Think of symbols as the things you can see. Your organisations name and logo for example. The highly successful country music group Lady Antebellum who have topped the US charts numerous times, have recently changed their name to Lady A due to the slavery connotations held by the word ‘antebellum’. The group which was formed in 2006 explained that the bands name was originally inspired after the southern ‘antebellum’ style home where they did one of their early photoshoots and reminded them of their musical influences born in the south. In light of the recent awareness created via the #blacklivesmatter movement, the band have said they have changed their name as part of their efforts to “make the necessary changes to practice antiracism”.
In sport gender nouns are only used for women. There is an underlying assumption that the default position is male unless otherwise stated. The UEFA Euros 2020 compared to the UEFA Women’s Euros 2021. To symbolise equality sport needs to either add the noun ‘men’s’ or remove the noun ‘women’s’. It’s that simple. And of course this tips over to the size of trophies and prize money (cue eye roll because of course men’s are bigger!!!) Sport is a minefield of symbolic inequality. I once spoke to a head coach of a football academy who had to go to a different building on a different site if she wanted the toilet because whoever had overseen the design of the brand new building had failed to include toilets for women!
The binary categorisation of gender is another great example of how we symbolically exclude people. If you only have male and female toilets you are excluding individuals who don’t identify as either. If you symbolically label a space as a Mother and Baby Changing Room, you are excluding fathers who need to change a nappy. And on and on it goes. I’m telling you wants you start looking these symbols are everywhere.
So what can we do to work on the symbolic exclusions that we D&I superheroes now see everywhere? Well we start by working on it. Many of us have to give presentations as part of our jobs or we sit in on presentations and presentations are full of symbols. We recently presented the results of a research project on women in leadership to UEFA and we deliberately only used images in the presentation of white men – no one in the audience noticed! If you don’t see the problem you can’t fix it. So its our job as D&I superheroes to see the problem and help others see it too. Next time you build a presentation or watch someone else’s ask yourself “Who do I see in the presentation?” and if someone is excluded ask yourself or the presenter why – why can’t you see this person in this presentation?
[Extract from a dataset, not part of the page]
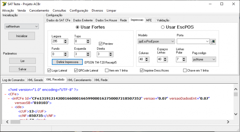This screenshot has width=240, height=132.
Task: Decrease the Colunas value with down arrow
Action: 147,61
I said at the start of this blog that change won’t come from adding on, it will come from breaking down and rebuilding. I’m not asking you to simply add different images to a presentation. I’m asking you see who is excluded and ask the question why. Once we can build a presentation from a default position of inclusion, once we build new facilities with toilets for everyone, once we shine the light of D&I on everything we do, only then can we start to create diverse spaces where people feel valued and included.